Awe @farm-mom, now you've got me bawling. Arthur turned 73 in hospital, and we were heading for our 49th anniversary. I really hope all my stories of dealing with grief have not made you feel this way!
But you are so right - losing someone who has been by your side for so many years, really is the worst! However, losing a child is unthinkable. My Mom lost my Dad and my one brother, three months apart. How she survived that, I don't know, but she did, and she started enjoying life again.
I think we get to a stage where we realize one or the other will go first, and that's probably what you're experiencing now. It won't be easy, that's a certainty, but one somehow finds the strength to face each day. I used to tell Arthur that I didn't want it to ever end. He used to tell me I must remember he was a diabetic from the age of 8, so likely would go first, and when that day comes, I must find myself another man😉
I was not impressed and would say that I never ever wanted anyone else.
His response always was - 'am I that bad a man then?'
Of course, I always said - 'no, it's because you're such a good man, I was not interested in having another old man at my side, plus how would I ever be able to mold an old man?'
No, thank you, not for me😉
The one thing I comfort myself with is that at least I'm sparing Arthur the pain of losing me. And, I know we will meet again one day.

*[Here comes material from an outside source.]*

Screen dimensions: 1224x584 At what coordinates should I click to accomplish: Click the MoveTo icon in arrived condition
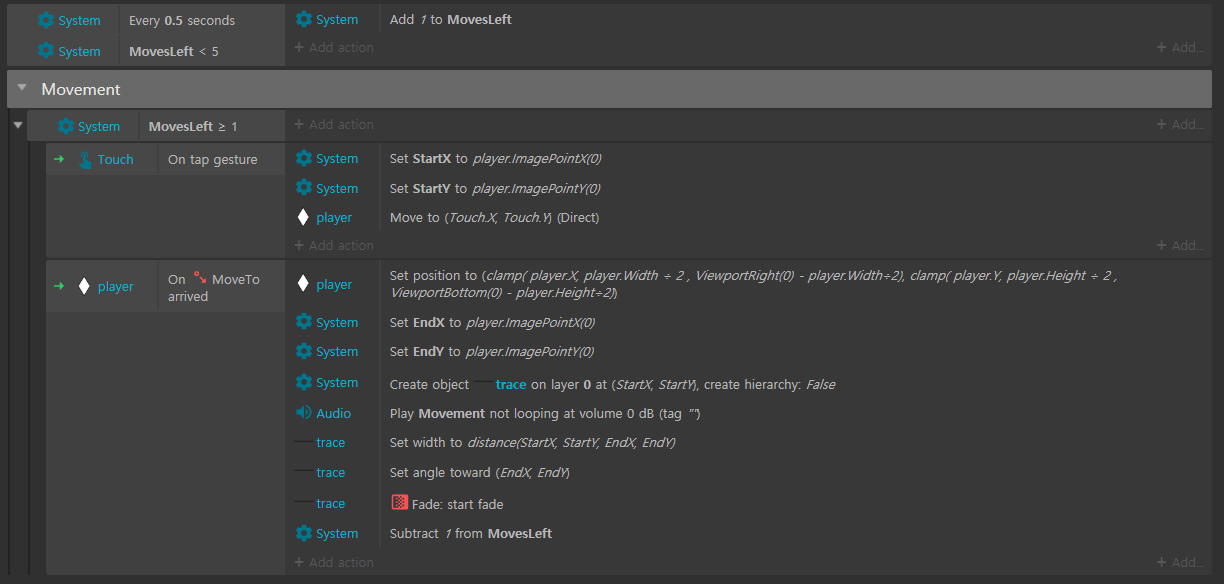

I fully understand your fears, but try to live in the moment, do not dwell on what is still to come.
Enjoy each moment of your life together.
Hey Lizzie, you are sooo right, I have got to live more in the moment. Great advise.
I had to laugh at you saying you didn't want another old man, how could you mold him?
49 years you say, us too, 49 in August. Oh, by the way happy birthday, you are looking good girl.
Wishing you a wonderful and peaceful year.
Thank you for the kind wishes, my friend, life is slowly getting back to a new kind of normal.
Living in the moment and not wasting precious time, really is the only way.
Trying to tackle all of life's problems at once, is a recipe for disaster.
We cannot know what the future holds, but I believe God brings angels to carry us until we find that inner strength when faced with difficult or tragic circumstances.